Open dlmarion opened 2 years ago

dlmarion commented 2 years ago

Is your feature request related to a problem? The current table locks do not allow FaTE transactions operating on different parts of a table to run concurrently.

Describe the solution you'd like Allow for different FaTE transactions to be able to operate on a table concurrently when they affect different ranges

User feedback for this issue captured at https://github.com/apache/accumulo/pull/2467#discussion_r801868052

dlmarion commented 1 month ago

@keith-turner @cshannon - Is this still an issue after the recent Fate changes? Can multiple Fate transactions run concurrently on different parts of the table? I'm thinking the answer is yes with the new operation_id column in the tablet metadata in v4.0.

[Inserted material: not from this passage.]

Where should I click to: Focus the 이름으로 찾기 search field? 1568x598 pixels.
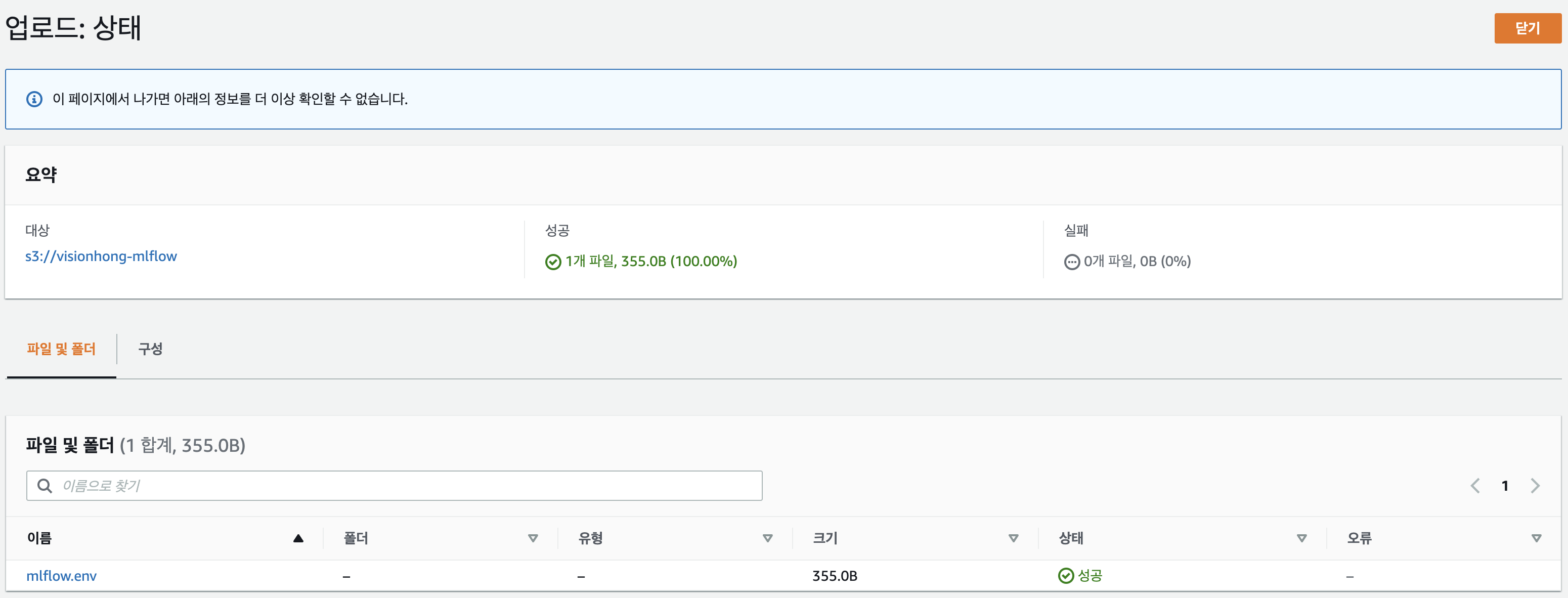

cshannon commented 1 month ago

Yeah I would say that the opid column is the table range lock as it allows locking tablets for fate operations. Some fate operations stll require locking the entire tablet (like delete table, clone, etc) but there is no getting around that. I can let @keith-turner comment too but I believe operations like Split, merge, etc that set that operation id should be able to work concurrently.

keith-turner commented 1 month ago

I looked into removing the zookeeper table locks and ran into two problems.

  1. Multi tablet operations like merge set operation ids on tablet independently. Removing table locks for these would require more complex locking operations on the tablets, something resembling two phase commit.
  2. Some table data is stored in zookeeper, like table state. So coordinating this type of zookeeper state w/ tablet state is much easier with the current zookeeper table locks.

The split code in accumulo 4 avoids using table locks, but that required adding complex code to coordinate with the table state stored in zookeeper.

The biggest advantage for table locks having a range would be allowing merge to run on one part of table and bulk import and compaction to continue to run on another part of the table. But now that merge operations are much faster this use case is not as compelling. Compactions and bulk imports get read locks on tables, so those can run concurrently.

Looking through all of the table operations that get write locks, found the following.

Merge seems to be the only operation that would benefit from a range on the table lock. Create,delete, clone, etc would all lock the full range of the table if locks had a range. Since merge is faster now and does not need the ranges, maybe there is no good use case for this feature.

There is a caveat though. Even though merge is faster, once a merge is initiated it will wait for running bulk imports and table compactions to complete. While its waiting it will prevent new ones from starting. So it could cause a disturbance in throughput.